Here are a few sample problems to practice finding the shortest path in a DAG:

Problem 1: Consider the following DAG. Find the shortest path from node 0 to node 4.

Nodes: 0, 1, 2, 3, 4

Edges: (0 -> 1, weight = 5), (0 -> 2, weight = 3), (1 -> 3, weight = 2), (2 -> 3, weight = 4), (3 -> 4, weight = 6)

Applying Dijkstra's algorithm, the shortest path from node 0 to node 4 is: 0 -> 1 -> 3 -> 4 with a total weight of 13.

Problem 2: Consider a DAG with nodes 0, 1, 2, 3, 4, and 5. Find the shortest path from node 2 to node 5.

Nodes: 0, 1, 2, 3, 4, 5

Edges: (0 -> 1, weight = 2), (0 -> 3, weight = 6), (1 -> 3, weight = 3), (1 -> 4, weight = 1), (2 -> 4, weight = 4), (2 -> 5, weight = 2), (3 -> 5, weight = 1), (4 -> 5, weight = 2)

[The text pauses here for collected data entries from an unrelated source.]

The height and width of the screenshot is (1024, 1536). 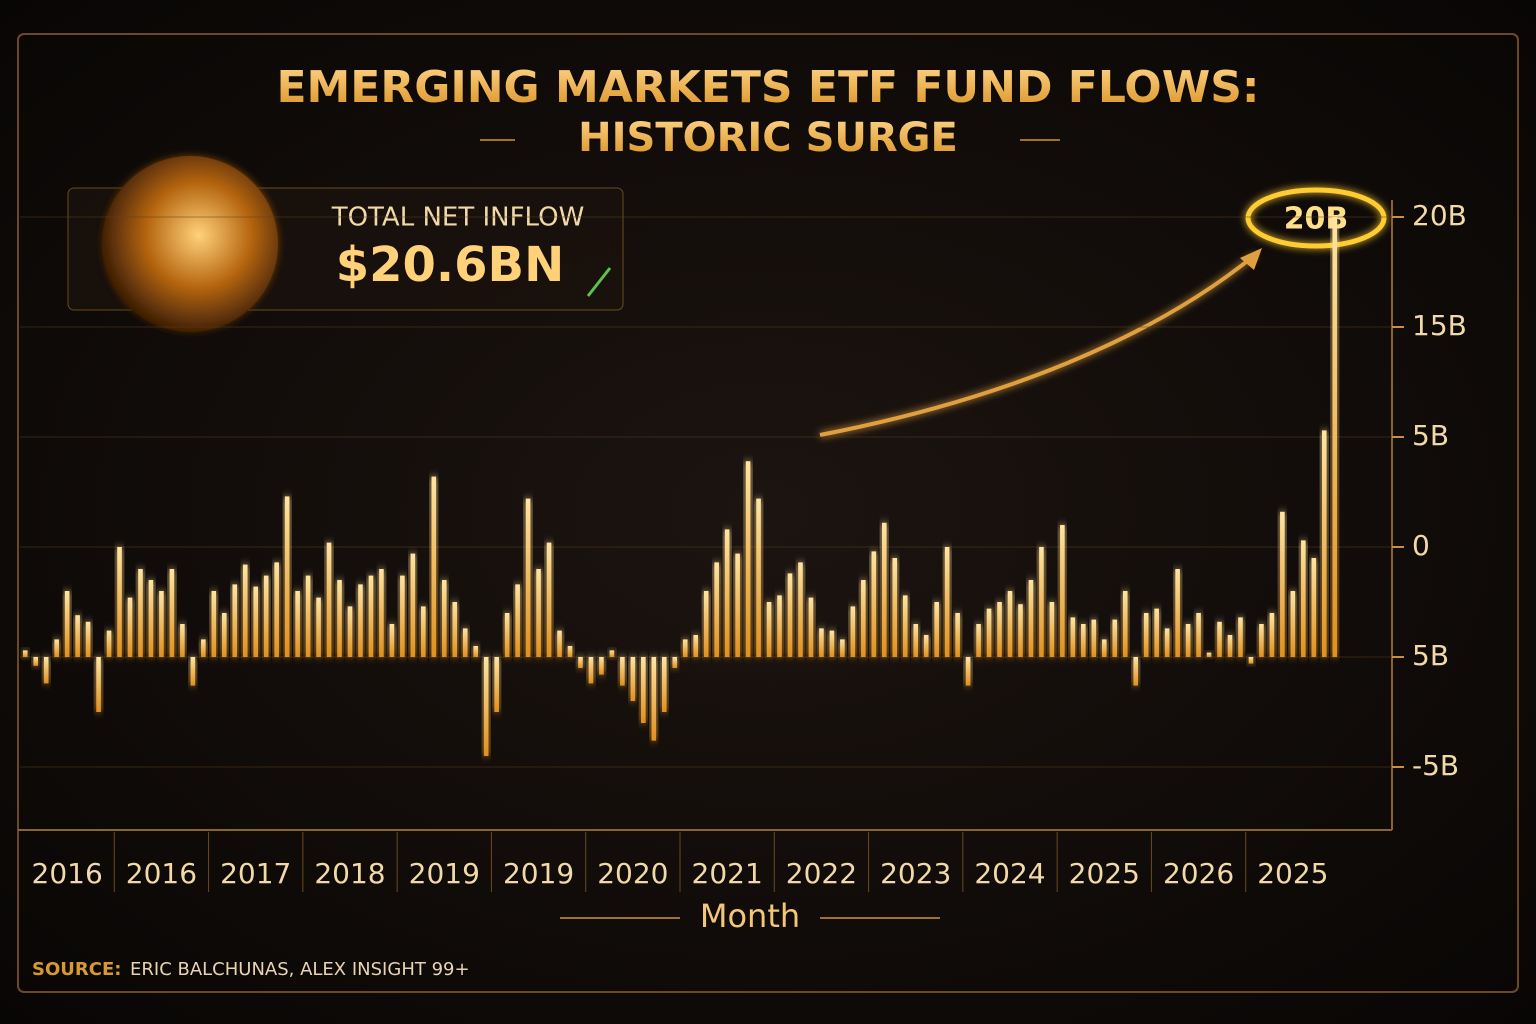 I want to click on x-tick-label: 2026, so click(x=1198, y=874).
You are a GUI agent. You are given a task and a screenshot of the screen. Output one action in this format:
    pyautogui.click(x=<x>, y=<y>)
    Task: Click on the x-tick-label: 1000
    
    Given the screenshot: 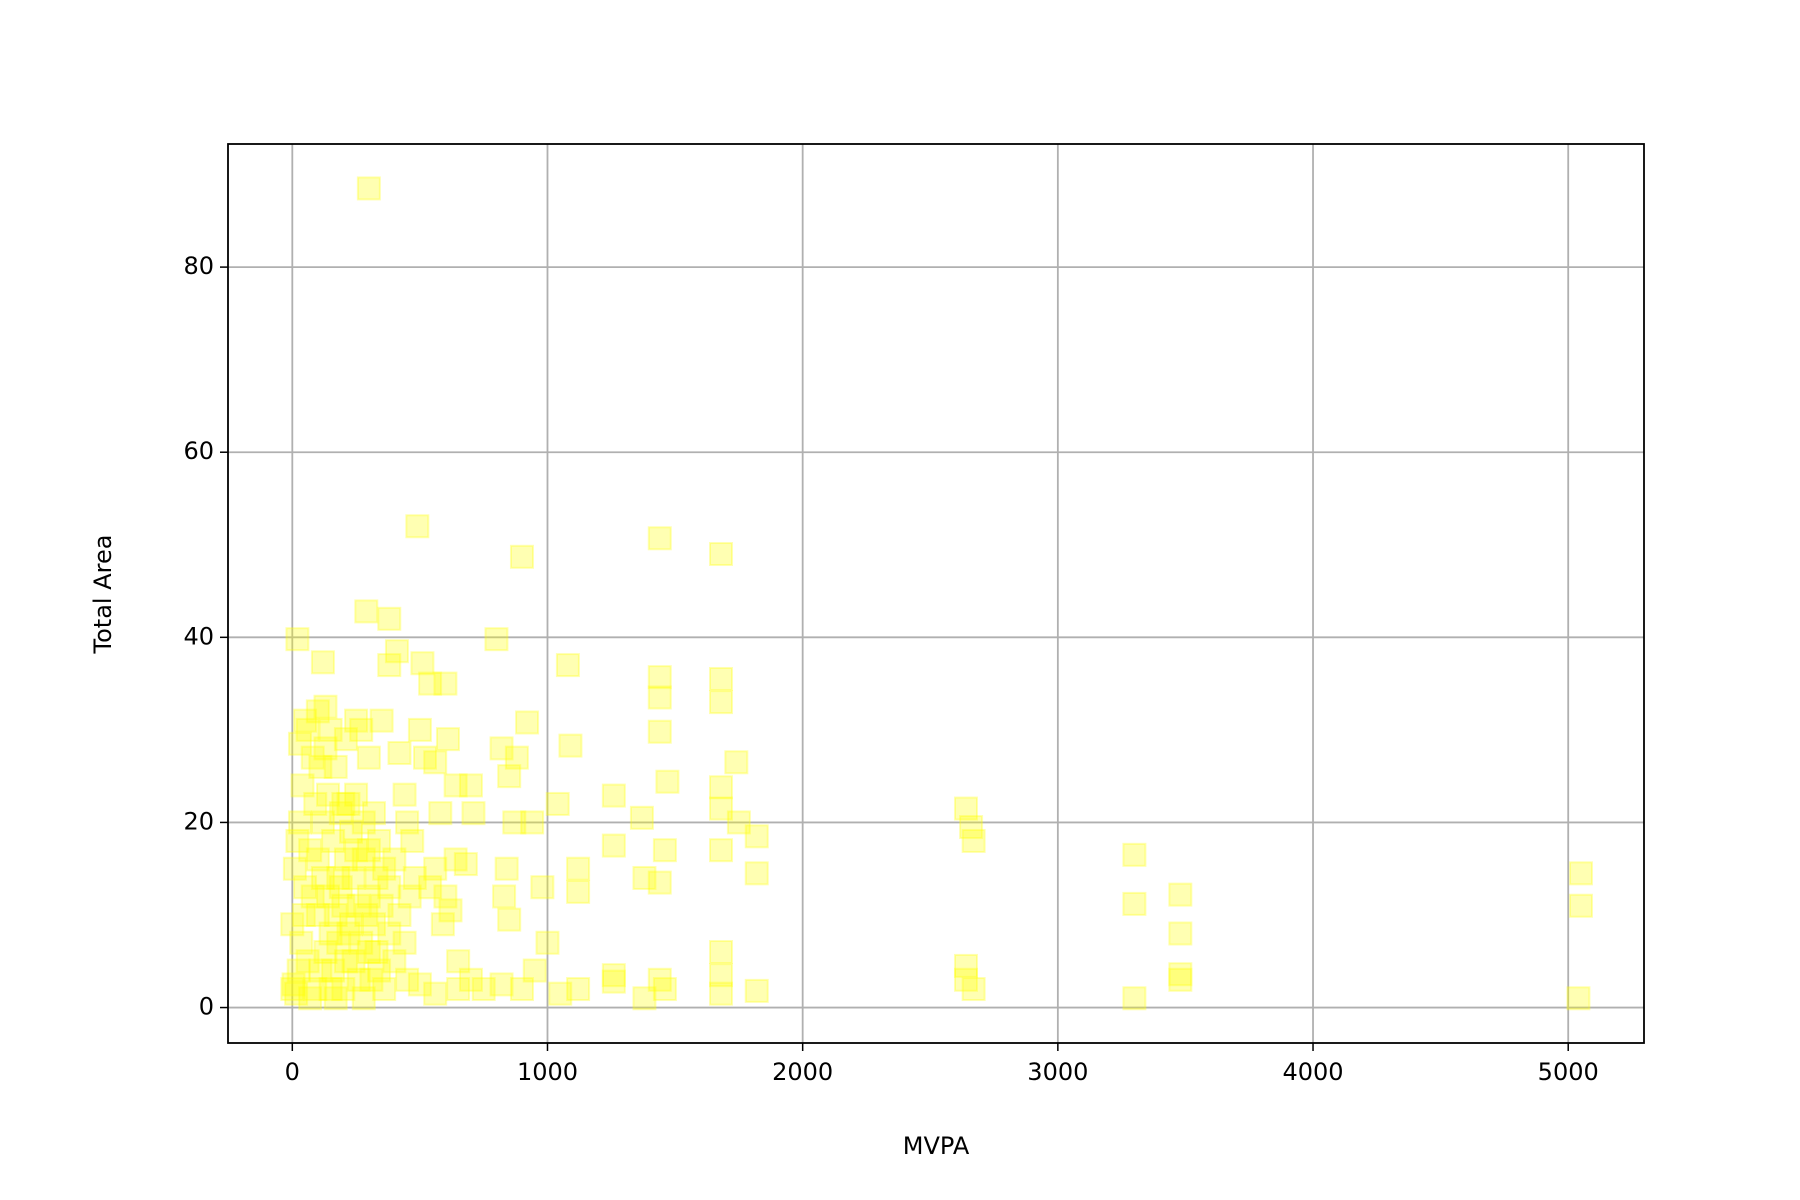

Applying Dijkstra's algorithm, the shortest path from node 2 to node 5 is: 2 -> 5 with a total weight of 2.

Conclusion

Finding the shortest path in a directed acyclic graph (DAG) is a common problem in computer science. By utilizing Dijkstra's algorithm and performing a topological sort, we can efficiently compute the shortest path in a DAG. The provided examples and code should help you understand the concept and implement it in your own programs.